** start of RECORDS PROVIDED **

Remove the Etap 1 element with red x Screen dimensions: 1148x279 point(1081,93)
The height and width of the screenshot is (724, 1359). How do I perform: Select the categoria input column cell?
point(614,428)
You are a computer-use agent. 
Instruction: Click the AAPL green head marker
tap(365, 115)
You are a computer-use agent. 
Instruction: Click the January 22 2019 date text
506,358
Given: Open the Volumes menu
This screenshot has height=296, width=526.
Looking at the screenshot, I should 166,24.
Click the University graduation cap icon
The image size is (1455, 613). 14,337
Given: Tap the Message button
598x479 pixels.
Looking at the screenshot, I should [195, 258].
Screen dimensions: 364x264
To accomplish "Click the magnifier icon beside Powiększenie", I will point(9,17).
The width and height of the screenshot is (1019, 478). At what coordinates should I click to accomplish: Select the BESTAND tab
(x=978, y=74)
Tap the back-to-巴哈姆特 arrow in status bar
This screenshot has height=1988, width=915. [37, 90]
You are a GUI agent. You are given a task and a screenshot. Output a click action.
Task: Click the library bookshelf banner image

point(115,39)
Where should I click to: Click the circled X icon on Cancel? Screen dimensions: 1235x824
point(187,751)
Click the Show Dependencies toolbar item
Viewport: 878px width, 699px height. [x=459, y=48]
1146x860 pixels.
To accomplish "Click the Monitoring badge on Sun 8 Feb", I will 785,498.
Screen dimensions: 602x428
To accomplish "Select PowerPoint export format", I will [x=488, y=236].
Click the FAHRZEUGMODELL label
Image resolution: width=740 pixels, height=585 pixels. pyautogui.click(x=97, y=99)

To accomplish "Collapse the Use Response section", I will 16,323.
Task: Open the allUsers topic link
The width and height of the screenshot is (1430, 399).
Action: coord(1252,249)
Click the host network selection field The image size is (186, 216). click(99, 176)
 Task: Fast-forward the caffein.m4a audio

** end of RECORDS PROVIDED **

» **AIM OF THE EXERCISE**: Rewrite the items above, replacing each occurrence of "Screen dimensions" with "Screen size" and keeping every other part identical.

» **SOLUTION**:
Remove the Etap 1 element with red x Screen size: 1148x279 point(1081,93)
The height and width of the screenshot is (724, 1359). How do I perform: Select the categoria input column cell?
point(614,428)
You are a computer-use agent. 
Instruction: Click the AAPL green head marker
tap(365, 115)
You are a computer-use agent. 
Instruction: Click the January 22 2019 date text
506,358
Given: Open the Volumes menu
This screenshot has height=296, width=526.
Looking at the screenshot, I should 166,24.
Click the University graduation cap icon
The image size is (1455, 613). 14,337
Given: Tap the Message button
598x479 pixels.
Looking at the screenshot, I should [195, 258].
Screen size: 364x264
To accomplish "Click the magnifier icon beside Powiększenie", I will point(9,17).
The width and height of the screenshot is (1019, 478). At what coordinates should I click to accomplish: Select the BESTAND tab
(x=978, y=74)
Tap the back-to-巴哈姆特 arrow in status bar
This screenshot has height=1988, width=915. [37, 90]
You are a GUI agent. You are given a task and a screenshot. Output a click action.
Task: Click the library bookshelf banner image

point(115,39)
Where should I click to: Click the circled X icon on Cancel? Screen size: 1235x824
point(187,751)
Click the Show Dependencies toolbar item
Viewport: 878px width, 699px height. [x=459, y=48]
1146x860 pixels.
To accomplish "Click the Monitoring badge on Sun 8 Feb", I will 785,498.
Screen size: 602x428
To accomplish "Select PowerPoint export format", I will [x=488, y=236].
Click the FAHRZEUGMODELL label
Image resolution: width=740 pixels, height=585 pixels. pyautogui.click(x=97, y=99)

To accomplish "Collapse the Use Response section", I will 16,323.
Task: Open the allUsers topic link
The width and height of the screenshot is (1430, 399).
Action: coord(1252,249)
Click the host network selection field The image size is (186, 216). click(99, 176)
 Task: Fast-forward the caffein.m4a audio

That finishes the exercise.